## Data Extraction
This notebook presents a Python script for querying Wikipedia to gather page information for a dataset of U.S. cities by state. The script covers various key aspects to achieve this data retrieval task.



## Importing Essential Python Modules for Data Processing and HTTP Requests
This section imports essential Python modules required for the subsequent code execution. It includes modules like json for handling JSON data, time for time-related operations, requests for making HTTP requests, pandas for data manipulation, and tqdm for creating progress bars.

In [14]:
# Import necessary Python modules
import json
import time
import requests
import pandas as pd
from tqdm import tqdm



## Code Attribution and Licensing Information
Original Code Attribution
This code example was developed by Dr. David W. McDonald for use in DATA 512, a course in the UW MS Data Science degree program.
This code is provided under the Creative Commons CC-BY license. Revision 1.1 - August 14, 2023
Source: https://colab.research.google.com/drive/15UoE16s-IccCTOXREjU3xDIz07tlpyrl#scrollTo=2i0WSJn4TXqu&printMode=true

Define Constants and Configuration

*****This is modified version of the code.

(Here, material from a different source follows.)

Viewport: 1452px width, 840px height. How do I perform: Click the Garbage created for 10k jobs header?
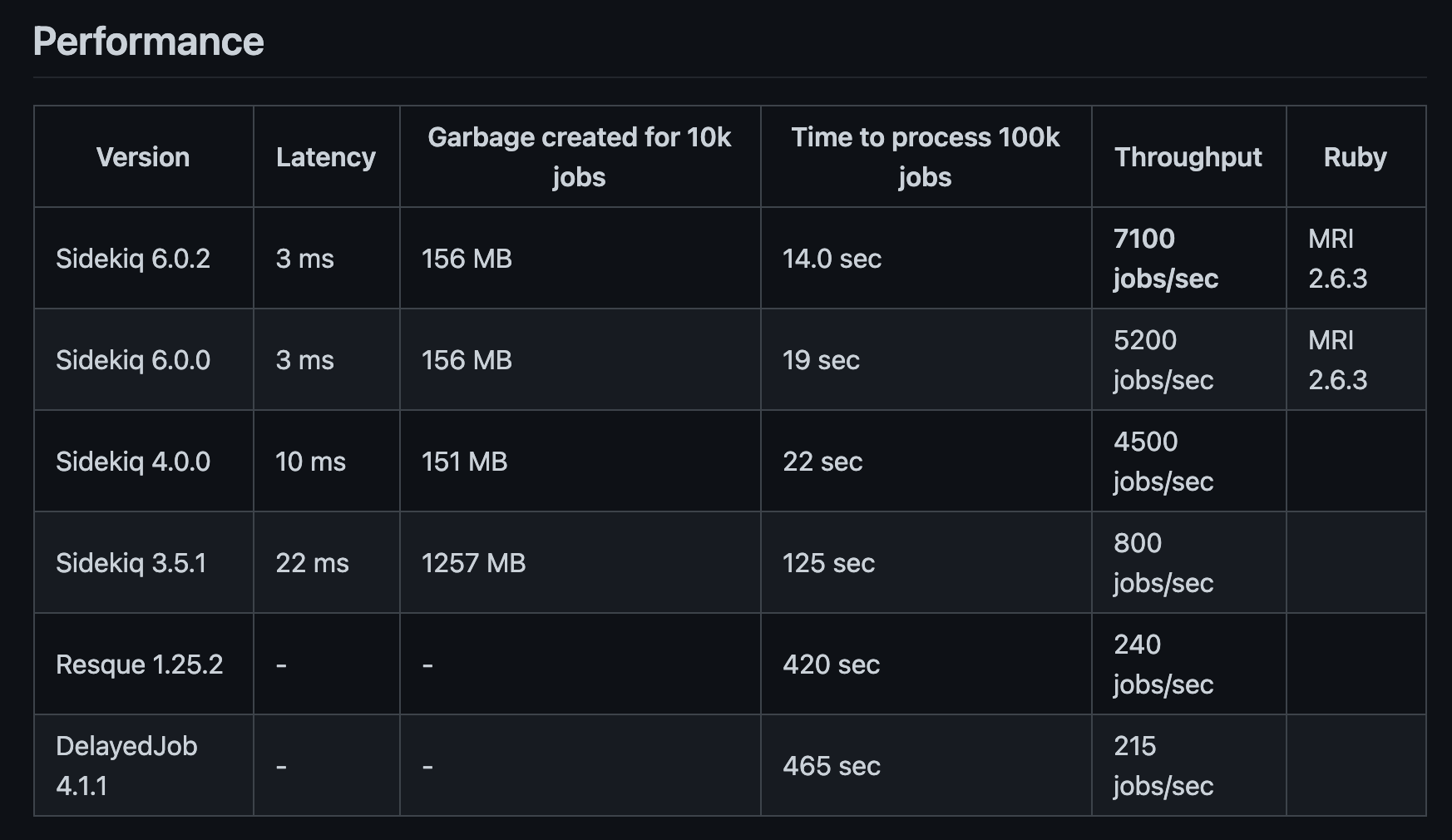[580, 157]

## Defining Constants and Configuration for Wikipedia API Requests
This part defines various constants and configuration settings used throughout the code. It includes settings for the Wikipedia API endpoint, assumed API latency, and request headers. It also defines parameters for querying Wikipedia pages.

In [15]:

API_ENWIKIPEDIA_ENDPOINT = "https://en.wikipedia.org/w/api.php"
API_LATENCY_ASSUMED = 0.002
API_THROTTLE_WAIT = (1.0/100.0) - API_LATENCY_ASSUMED
REQUEST_HEADERS = {
    'User-Agent': '<uwnetid@uw.edu>, University of Washington, MSDS DATA 512 - AUTUMN 2023',
}
PAGEINFO_EXTENDED_PROPERTIES = "talkid|url|watched|watchers"
PAGEINFO_PARAMS_TEMPLATE = {
    "action": "query",
    "format": "json",
    "titles": "",
    "prop": "info",
    "inprop": PAGEINFO_EXTENDED_PROPERTIES
}



## Defining a Function for Requesting Wikipedia Page Information
This section defines a Python function named request_pageinfo_per_article. This function is used to request information about a single Wikipedia article. It checks for valid input and handles exceptions, ensuring that API requests are made correctly.

In [16]:
# Function to request page info for a single article
def request_pageinfo_per_article(article_title=None, endpoint_url=API_ENWIKIPEDIA_ENDPOINT,
                                 request_template=PAGEINFO_PARAMS_TEMPLATE, headers=REQUEST_HEADERS):
    if article_title:
        request_template['titles'] = article_title
    if not request_template['titles']:
        raise Exception("Must supply an article title to make a pageinfo request.")

    try:
        if API_THROTTLE_WAIT > 0.0:
            time.sleep(API_THROTTLE_WAIT)
        response = requests.get(endpoint_url, headers=headers, params=request_template)
        json_response = response.json()
    except Exception as e:
        print(e)
        json_response = None
    return json_response



## Loading U.S. City Data from CSV into a Pandas DataFrame

In [17]:
# Load Wikipedia Data from CSV
df = pd.read_csv('../data/us_cities_by_state_SEPT.2023.csv')



In [18]:
df

Unnamed: 0,state,page_title,url
0,Alabama,"Abbeville, Alabama","https://en.wikipedia.org/wiki/Abbeville,_Alabama"
1,Alabama,"Adamsville, Alabama","https://en.wikipedia.org/wiki/Adamsville,_Alabama"
2,Alabama,"Addison, Alabama","https://en.wikipedia.org/wiki/Addison,_Alabama"
3,Alabama,"Akron, Alabama","https://en.wikipedia.org/wiki/Akron,_Alabama"
4,Alabama,"Alabaster, Alabama","https://en.wikipedia.org/wiki/Alabaster,_Alabama"
...,...,...,...
22152,Wyoming,"Wamsutter, Wyoming","https://en.wikipedia.org/wiki/Wamsutter,_Wyoming"
22153,Wyoming,"Wheatland, Wyoming","https://en.wikipedia.org/wiki/Wheatland,_Wyoming"
22154,Wyoming,"Worland, Wyoming","https://en.wikipedia.org/wiki/Worland,_Wyoming"
22155,Wyoming,"Wright, Wyoming","https://en.wikipedia.org/wiki/Wright,_Wyoming"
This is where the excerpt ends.